- **Énoncé**:
Relevez toutes les personnes désignées par leur nom dans le récit sur le Cervin.

- **Document source**:

+ + + + + + +

Le Cervin
Quoi de mieux pour fêter mes nouvelles prérogatives que l’ascension de ce sommet mythique que je n’ai jamais foulé?
Maïlys rêve également de ce sommet si marquant dans l’histoire alpine.
L’ascension par Whymper, Croz et co le 14 juillet 1865 fut le dernier exploit de l’âge d’or de l’alpinisme. Le but était de conquérir tous les sommets des Alpes avant les autres, quelle que soit la voie empruntée. Lors de la descente se joua un des premiers drames de montagne: sur les 7 alpinistes ayant atteint le sommet, 4 dévissèrent et perdirent la vie dont le célèbre Michel Croz de Chamounix…
Nous arrivons à Zermatt en début d’après-midi et traversons la ville piétonne sous un beau soleil, tandis que la silhouette impressionnante de la « montagne Toblerone » se dévoile peu à peu.
Du sommet des remontées mécaniques, il nous reste 1h30 de marche pour atteindre le refuge Hornli, perché sur l’arête du même nom à 3200m d’altitude, sous les premières difficultés.

+ + + + + + +

- **Données fournies**:
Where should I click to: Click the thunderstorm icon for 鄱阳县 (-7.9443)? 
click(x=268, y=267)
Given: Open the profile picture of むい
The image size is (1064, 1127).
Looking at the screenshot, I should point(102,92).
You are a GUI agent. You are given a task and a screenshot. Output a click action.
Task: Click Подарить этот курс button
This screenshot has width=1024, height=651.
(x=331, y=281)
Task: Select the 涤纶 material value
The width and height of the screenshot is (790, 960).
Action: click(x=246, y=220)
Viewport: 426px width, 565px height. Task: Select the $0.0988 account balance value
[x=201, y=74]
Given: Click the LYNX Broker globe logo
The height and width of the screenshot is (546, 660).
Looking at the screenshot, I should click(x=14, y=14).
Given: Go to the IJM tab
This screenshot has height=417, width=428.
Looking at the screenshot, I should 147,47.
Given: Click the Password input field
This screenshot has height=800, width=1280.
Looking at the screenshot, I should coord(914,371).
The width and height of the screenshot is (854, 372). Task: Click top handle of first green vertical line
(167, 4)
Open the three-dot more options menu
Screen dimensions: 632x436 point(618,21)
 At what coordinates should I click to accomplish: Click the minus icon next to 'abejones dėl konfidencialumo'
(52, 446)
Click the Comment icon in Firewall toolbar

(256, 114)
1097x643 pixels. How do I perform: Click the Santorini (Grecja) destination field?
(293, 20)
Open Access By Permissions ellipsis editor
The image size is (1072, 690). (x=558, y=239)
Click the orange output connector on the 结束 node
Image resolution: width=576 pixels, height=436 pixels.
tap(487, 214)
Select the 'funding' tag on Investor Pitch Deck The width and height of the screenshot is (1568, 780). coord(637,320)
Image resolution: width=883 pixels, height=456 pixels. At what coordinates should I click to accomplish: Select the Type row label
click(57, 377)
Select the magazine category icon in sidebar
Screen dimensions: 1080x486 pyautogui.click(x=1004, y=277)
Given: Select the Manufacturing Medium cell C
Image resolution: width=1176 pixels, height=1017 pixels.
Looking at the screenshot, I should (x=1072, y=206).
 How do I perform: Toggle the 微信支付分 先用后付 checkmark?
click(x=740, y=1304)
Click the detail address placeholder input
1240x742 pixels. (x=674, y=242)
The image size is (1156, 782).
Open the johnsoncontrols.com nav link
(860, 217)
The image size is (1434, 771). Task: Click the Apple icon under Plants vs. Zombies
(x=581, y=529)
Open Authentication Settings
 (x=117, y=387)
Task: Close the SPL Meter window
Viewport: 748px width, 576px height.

+ + + + + + +

- **Corrigé**:
- Maïlys
- Whymper
- Michel Croz